■ What this task involves
Your output should be the exact lines from the start of the data through the line containing "Given: Open the To date calendar picker icon", with no pictures.

■ Input
· · · ·

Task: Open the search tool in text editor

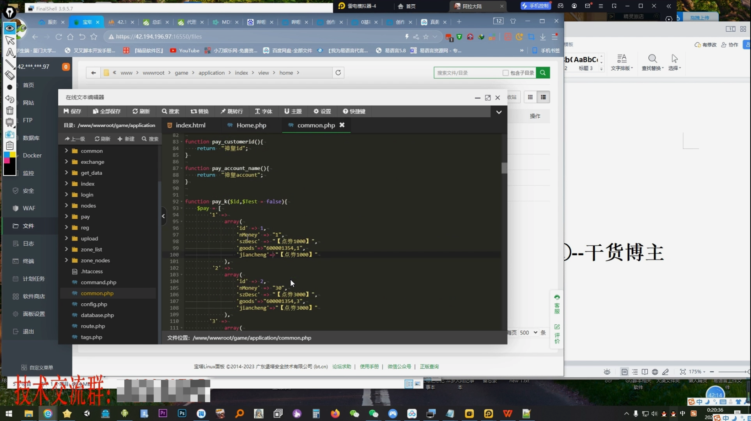Action: (170, 111)
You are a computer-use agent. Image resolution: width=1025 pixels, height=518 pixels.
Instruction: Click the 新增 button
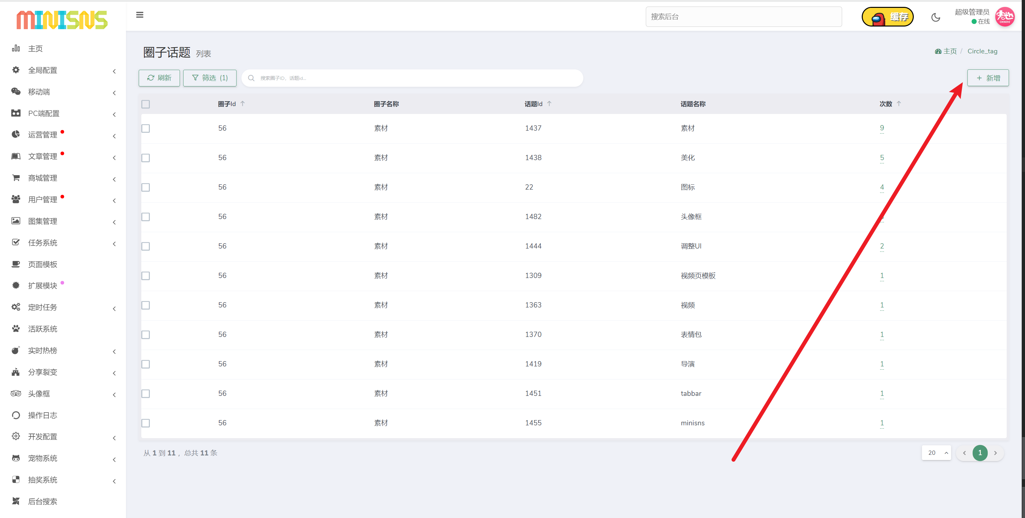tap(988, 78)
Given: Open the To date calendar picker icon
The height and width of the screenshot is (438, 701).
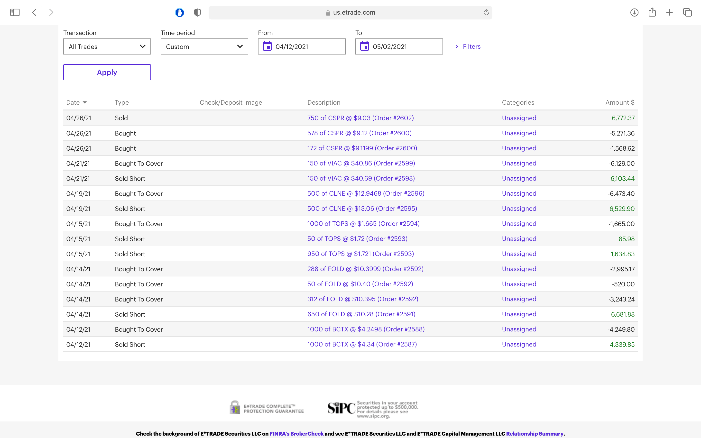Looking at the screenshot, I should coord(364,46).
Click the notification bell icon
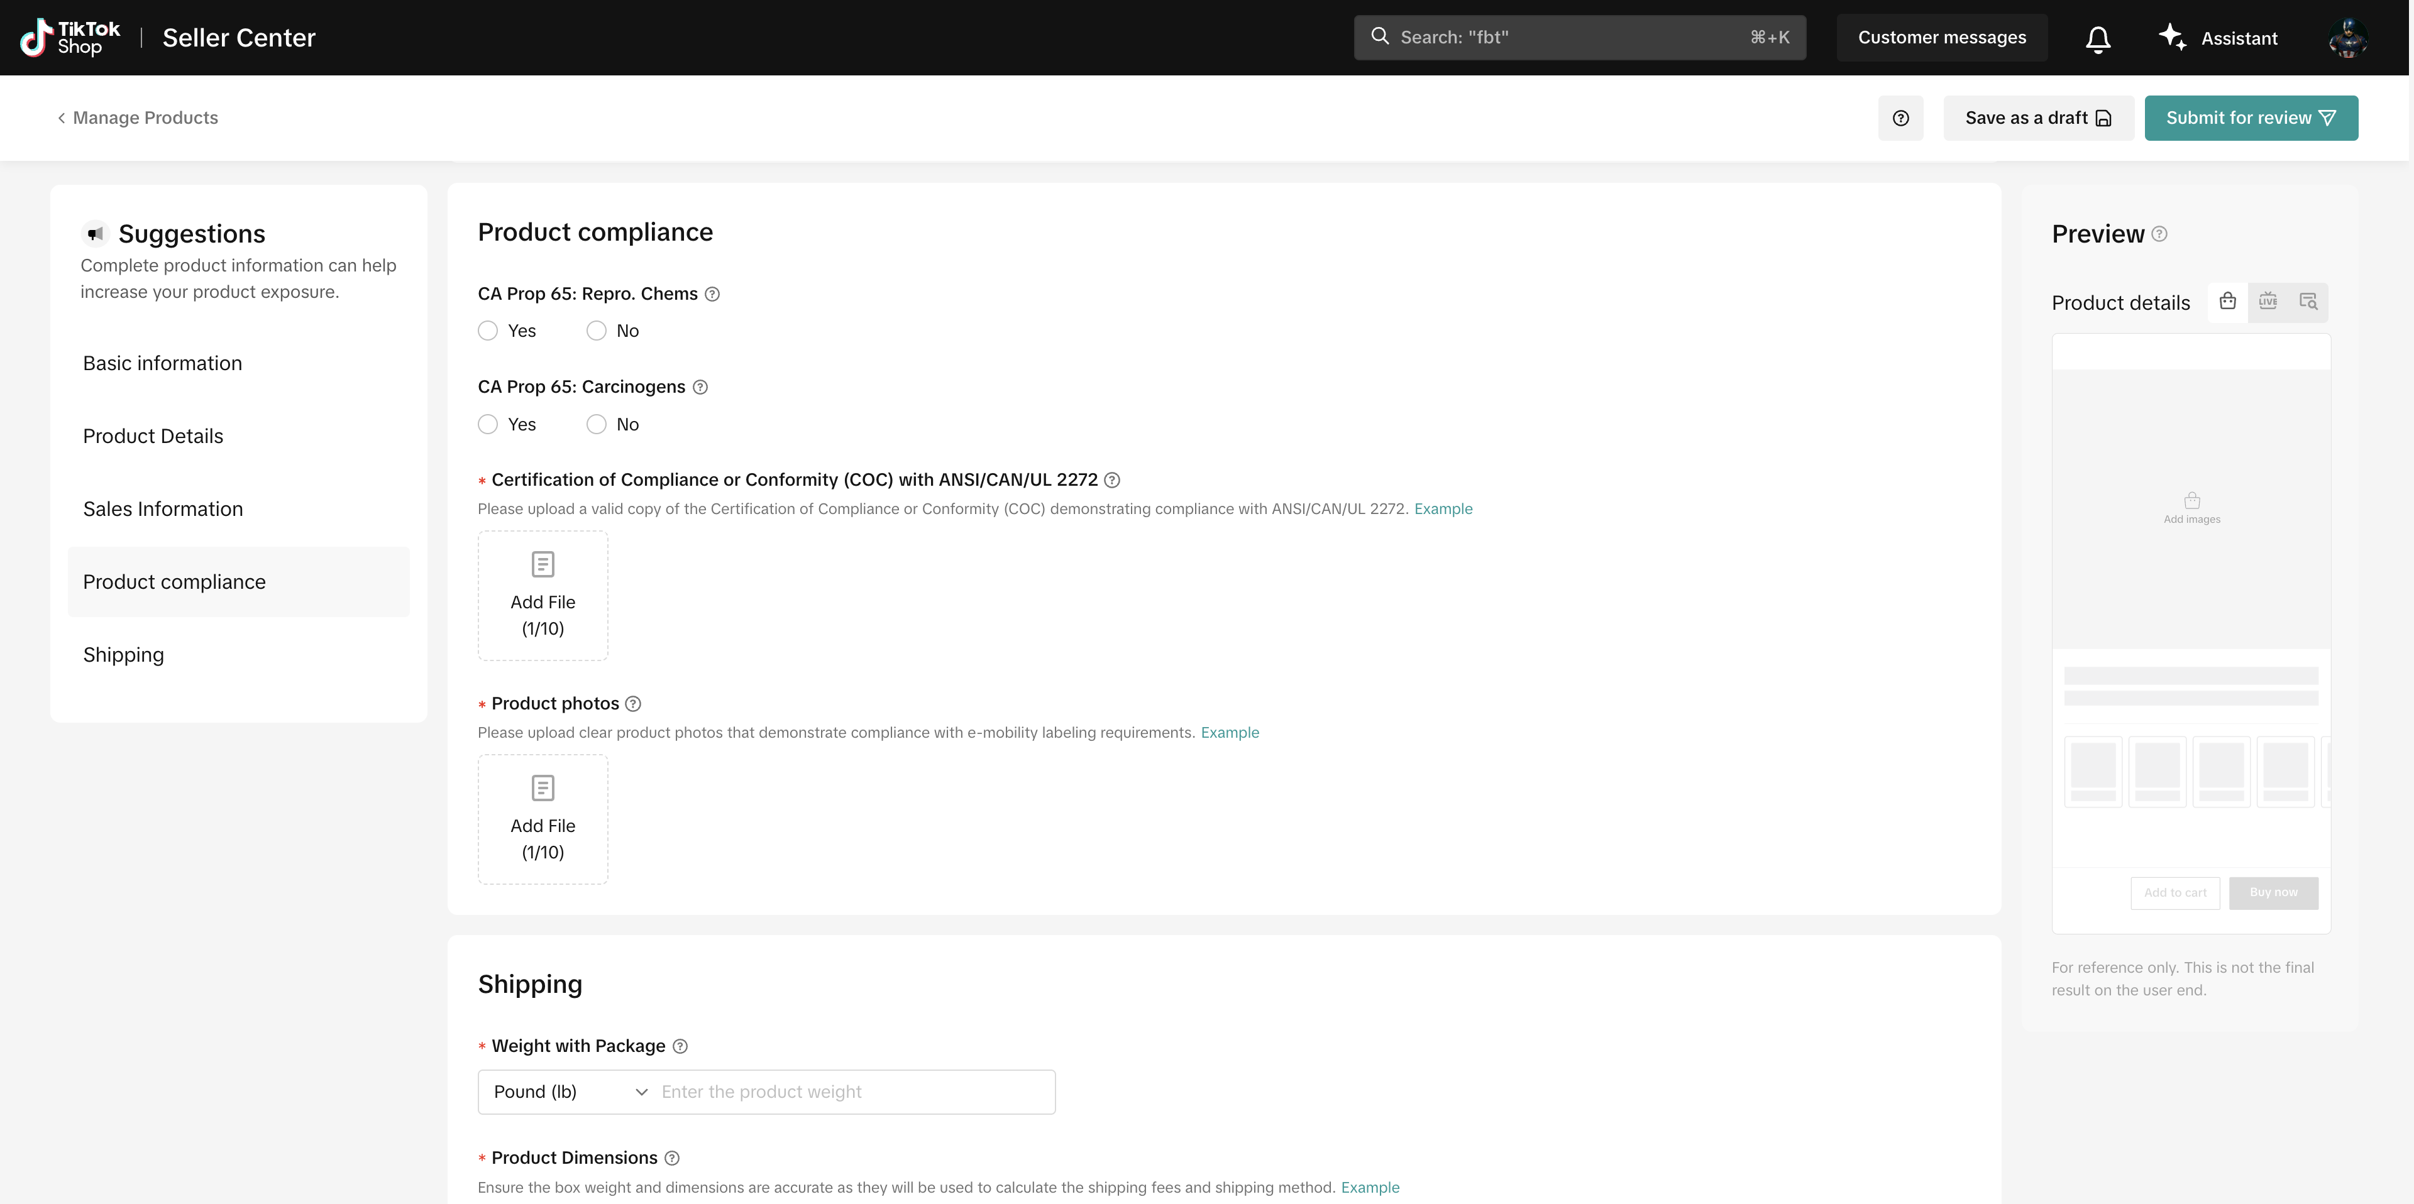The width and height of the screenshot is (2414, 1204). point(2097,38)

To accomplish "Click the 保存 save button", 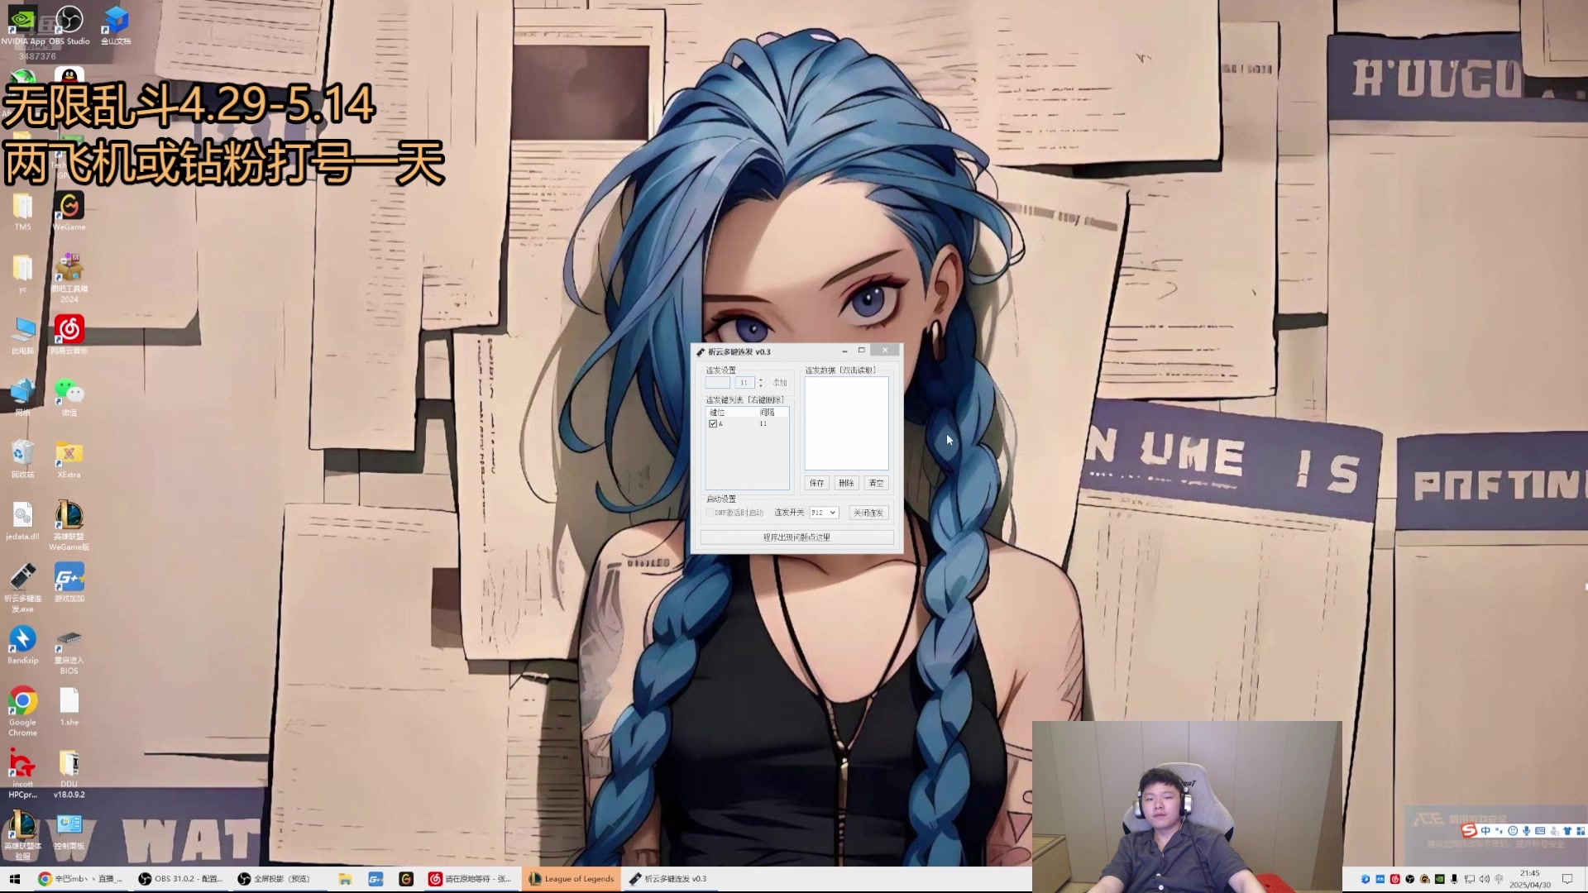I will tap(816, 483).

· · · ·

■ Answer
Task: Open the search tool in text editor

Action: (170, 111)
You are a computer-use agent. Image resolution: width=1025 pixels, height=518 pixels.
Instruction: Click the 新增 button
tap(988, 78)
Given: Open the To date calendar picker icon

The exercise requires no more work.